Thursday, March 20, 2014

Oh Look! Circles on Maps (And Other Shiny Objects)

Watauga Board of Elections honcho Bill Aceto had a map of Watauga County with yellow circles on it at the March 5 meeting of the board, which passed 2-1 the Republican plan for Early Voting in the May 6 primary, a plan based on those circles.

The five equally sized circles, radiating out from Aceto's five proposed Early Voting sites, were meant to prove that Aceto had considered "geography" in his proposal.

But Mr. Aceto's yellow circles are the illusion of geographical consideration, since they do not show roads, which voters actually travel on to vote, nor do they show population density ("demography"). The circle emanating from the Watauga County Admin Bldg in downtown Boone encompasses roughly 60% or more of Watauga County voters. How many voters are inside the circle centered on the Deep Gap Fire Department? Since that Deep Gap circle also takes in a nice chunk of Wilkes County, are we counting those voters too? (The Blowing Rock circle includes an even larger piece of Caldwell County.)

Simply drawing a 5-mile radius around a location and expecting every voter in that circle to use that location is laughable at best.

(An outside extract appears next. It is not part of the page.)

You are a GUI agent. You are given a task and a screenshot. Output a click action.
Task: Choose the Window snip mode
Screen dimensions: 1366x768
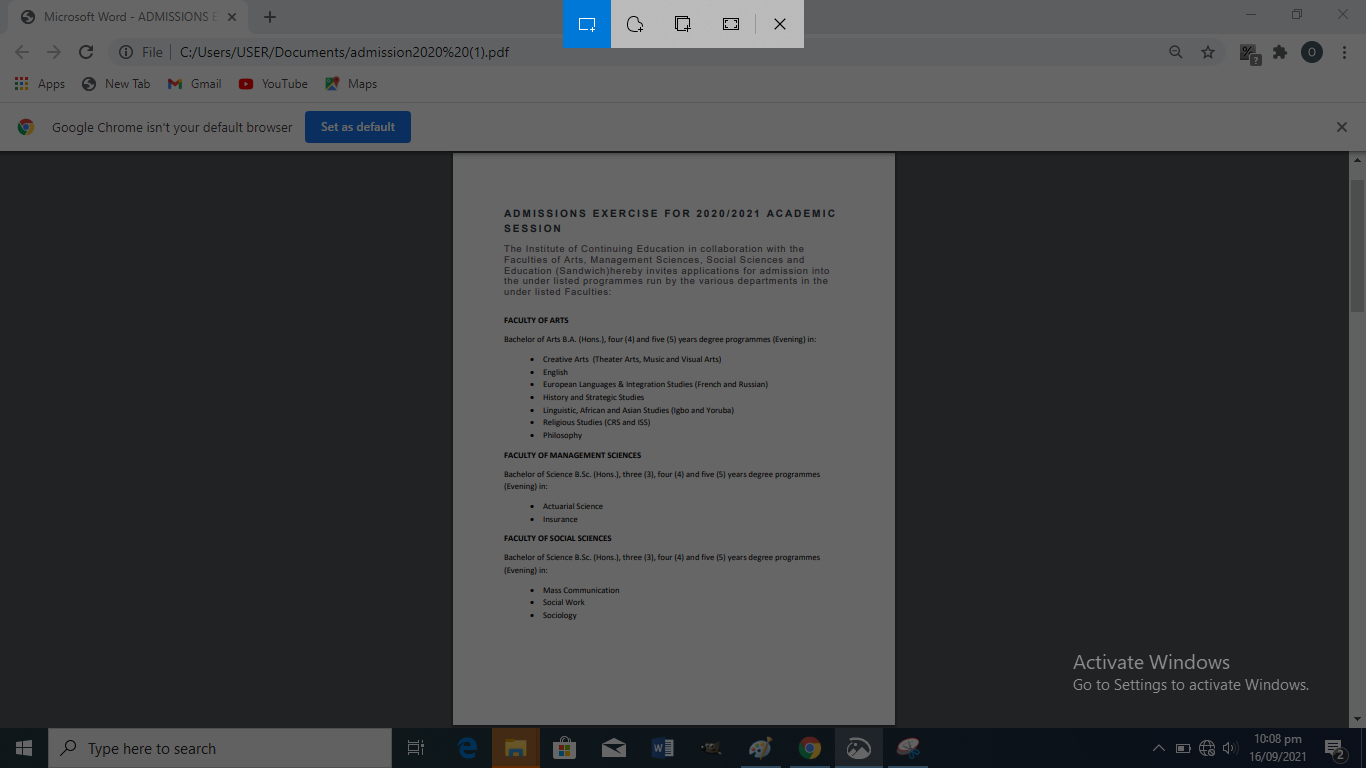click(682, 24)
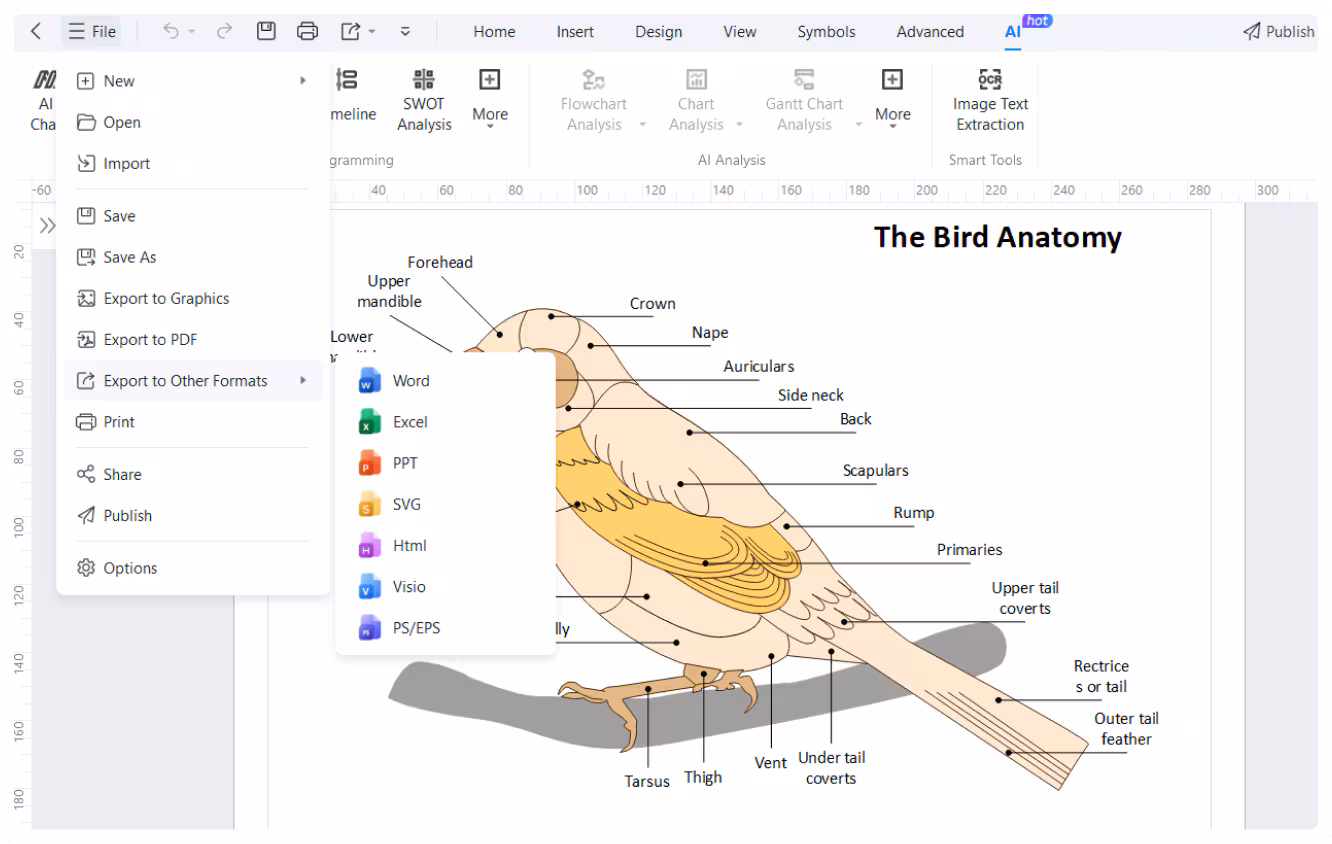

It ignores completely the fact that voters use roads to access sites, and those voters will cast their ballots at the most convenient location. The evidence of that is clear in the 2012 and 2008 one-stop statistics. Some 30-40% of voters who lived within a mile of a one-stop location in Cove Creek and Foscoe chose instead to drive PAST those locations and cast their ballots in the Town of Boone, many of them in the Appalachian State University Student Union. (This fact is made abundantly clear in Kathleen Campbell's alternative Early Voting plan filed with the StateBoard of Elections.)

In this mountainous county, Mr. Aceto's yellow circles also disregard that all areas within one of his radiuses do not enjoy "inter-connectivity." The shortest distances between points in Watauga County are rarely feasible for travel. You have to follow existing roads, and Mr. Aceto's maps show no existing roads. His circles are meaningless fantasies.

Aceto is required by statute to consider geography. He's also required to consider demography, where people actually live. His map does no such thing. His map wants to assume that every radius contains the same density of population, which is preposterous.

And what about the significant slices of Watauga County that aren't within the radius of any of Mr. Aceto's circles? How are we to regard their role in the scheme of magic circles?

A man can stick a compass on a map and draw circles all day. It's not going to conceal the real purpose of why he stuck his compass where he did … to make it more difficult for one class of voters to get to the polls and to advantage his own party in upcoming elections.